Trump, Bankrolling Three Mile Island Restart, Tests If Hunger for Energy Outweighs Atomic Fears

With the power demands of AI technology growing, atomic energy is getting a fresh look.

Formulanone via Wikimedia Commons CC2.0
Three Mile Island Nuclear Generating Station near Middletown, Pennsylvania. Formulanone via Wikimedia Commons CC2.0

Pennsylvania’s Three Mile Island nuclear facility is going back online, helped by a $1 billion loan from President Trump. By firing up Unit 1 at the site of the infamous 1979 accident, the Constellation Energy Corp will pit America’s hunger for electricity against fears and paranoias of the Nuclear Age. 

The power demands of AI technology are growing; with coal and petroleum falling out of favor, atomic energy is getting a fresh look. In September 2024, Constellation agreed to restart the 835-megawatt reactor to feed a Microsoft data center in the heart of the fifth most populous state.

“This type of energy,” the director of the Energy Department’s Loan Programs Office, Greg Beard, told reporters on Tuesday, “is important.” Constellation’s move, he said, will “show support for affordable, reliable, stable, secure energy in the U.S., as directed by” Mr. Trump.

Unit 1 was in service until 2019 and Constellation has rebranded it the Crane Clean Energy Center. Unit 2, where the partial meltdown occurred, was decommissioned after what a historical marker at the site calls “the nation’s worst commercial nuclear accident.” Yet “worst” is relative.

The author of “Midnight in Chernobyl,” Adam Higginbotham, gave this columnist perspective on Three Mile Island in our History Author Show interview. News of the event “was censored inside the USSR,” he said, “for fear it could tarnish the ostensibly spotless record of the peaceful atom,” and cause uncomfortable fallout for the regime.

The Kremlin had “a whole chain of accidents,” Mr. Higginbotham said, all of them “successfully covered up.” The worst occurred in 1957 when waste from a plutonium-processing plant exploded near Kyshtym, Russia. Over 10,000 residents were told to leave without explanation; the city of Ozersk was sealed, its fate unknown until the USSR fell.

“The history of the Soviet Union,” Mr. Higgenbotham said of Chernobyl’s failures in 1986, “shows us that generally human life was regarded as a pretty cheap commodity.” American designs and protocols prioritize safety, as do Japan’s.

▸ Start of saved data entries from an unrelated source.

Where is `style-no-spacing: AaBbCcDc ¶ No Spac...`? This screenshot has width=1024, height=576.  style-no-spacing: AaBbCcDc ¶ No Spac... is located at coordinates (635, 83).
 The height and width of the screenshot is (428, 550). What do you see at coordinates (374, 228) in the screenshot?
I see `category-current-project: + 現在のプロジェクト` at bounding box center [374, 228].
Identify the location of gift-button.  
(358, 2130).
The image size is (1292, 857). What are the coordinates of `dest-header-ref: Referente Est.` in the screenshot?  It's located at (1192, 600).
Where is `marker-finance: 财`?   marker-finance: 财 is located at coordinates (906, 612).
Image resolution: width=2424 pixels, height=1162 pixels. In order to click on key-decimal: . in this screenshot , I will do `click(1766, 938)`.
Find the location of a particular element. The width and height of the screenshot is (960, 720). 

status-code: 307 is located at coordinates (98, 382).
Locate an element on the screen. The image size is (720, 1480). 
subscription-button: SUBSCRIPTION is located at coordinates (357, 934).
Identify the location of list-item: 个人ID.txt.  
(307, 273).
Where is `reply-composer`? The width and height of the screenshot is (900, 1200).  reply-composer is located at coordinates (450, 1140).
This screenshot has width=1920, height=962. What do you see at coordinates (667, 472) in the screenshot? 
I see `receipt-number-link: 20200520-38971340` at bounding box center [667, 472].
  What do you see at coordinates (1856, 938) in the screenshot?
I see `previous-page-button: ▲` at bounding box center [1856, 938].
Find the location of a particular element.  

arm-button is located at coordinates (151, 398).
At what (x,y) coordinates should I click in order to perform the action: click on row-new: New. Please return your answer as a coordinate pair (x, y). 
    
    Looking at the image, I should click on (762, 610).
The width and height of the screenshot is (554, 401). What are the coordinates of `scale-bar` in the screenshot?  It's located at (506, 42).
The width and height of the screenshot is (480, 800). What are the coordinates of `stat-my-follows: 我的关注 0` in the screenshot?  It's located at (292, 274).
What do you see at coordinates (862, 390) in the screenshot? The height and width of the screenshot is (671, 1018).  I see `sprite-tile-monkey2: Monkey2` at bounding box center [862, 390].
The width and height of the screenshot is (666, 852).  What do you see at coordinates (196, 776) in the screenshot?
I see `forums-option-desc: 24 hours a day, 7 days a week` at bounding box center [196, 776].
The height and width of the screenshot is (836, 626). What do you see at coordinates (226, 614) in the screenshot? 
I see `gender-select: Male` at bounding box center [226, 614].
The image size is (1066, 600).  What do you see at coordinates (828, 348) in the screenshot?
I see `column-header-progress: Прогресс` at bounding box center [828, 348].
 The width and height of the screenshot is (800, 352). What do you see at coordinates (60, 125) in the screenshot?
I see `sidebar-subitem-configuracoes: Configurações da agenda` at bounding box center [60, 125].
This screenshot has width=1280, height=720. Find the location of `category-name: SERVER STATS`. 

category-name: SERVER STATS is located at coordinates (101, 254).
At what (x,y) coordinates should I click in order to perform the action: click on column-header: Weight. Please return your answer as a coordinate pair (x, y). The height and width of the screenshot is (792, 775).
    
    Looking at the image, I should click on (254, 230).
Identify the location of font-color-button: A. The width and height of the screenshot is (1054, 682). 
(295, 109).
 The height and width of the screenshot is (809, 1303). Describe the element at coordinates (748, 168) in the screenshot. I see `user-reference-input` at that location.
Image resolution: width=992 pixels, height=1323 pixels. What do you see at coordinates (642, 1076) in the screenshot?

An earthquake and tsunami caused 2011’s Fukushima disaster but resulted in just a single fatality — years later from cancer.

The redundant safety features built into America’s atomic infrastructure were demonstrated when a B-52 bomber broke apart over North Carolina in 1961. A parachute guided one of two nuclear bombs onboard to the ground. The second’s parachute failed, as did five other fail-safes. A sixth prevented detonation.

“Facts,” as President John Adams said, “are stubborn things,” but fiction can be just as ornery. “The China Syndrome,” portraying a nuclear meltdown, happened to be in theaters when the alarms began sounding at Three Mile Island. This coincidence resulted in the Mandela Effect: A collective misremembering.

Conflict between local and federal authorities over whether to evacuate after Three Mile Island created a fog of confusion that trickled down to the press. Reporting was contaminated with inaccuracies and sensationalism, including a debunked report in Time of two deaths.

The New York Times quoted anti-nuclear activists in 2004 who alleged that the leak “will cause cancer deaths” someday. BBC News quoted foes including the star of “The China Syndrome,” Jane Fonda, in 2009 who described the accident as “deadly.” Lacking bodies, they alleged a government conspiracy and coverup.

Unlike Kyshtym or Chernobyl, nobody was killed or even made ill at Three Mile Island when “radiation was released,” as the commemorative plaque recounts, and “part of the nuclear core was damaged.” According to the federal Nuclear Regulatory Commission, those nearest to the site were exposed to about one millirem of radiation.

Americans ingest about 1.5 millirems from each dental X-ray, and, on average, absorb 300 to 360 millirems per year from nature according to the MIT Radiation Protection Office. At Denver, due to elevation and geography, the dose can reach up to 600 millirems.

Bringing Unit 1 back online is a test for the nuclear industry. Either it has regained the public trust it lost after Three Mile Island or the fears it unleashed will leave Americans searching for other ways to power their digital future — ways that avoid the danger of Hollywood-scale disasters by not requiring fail-safes at all.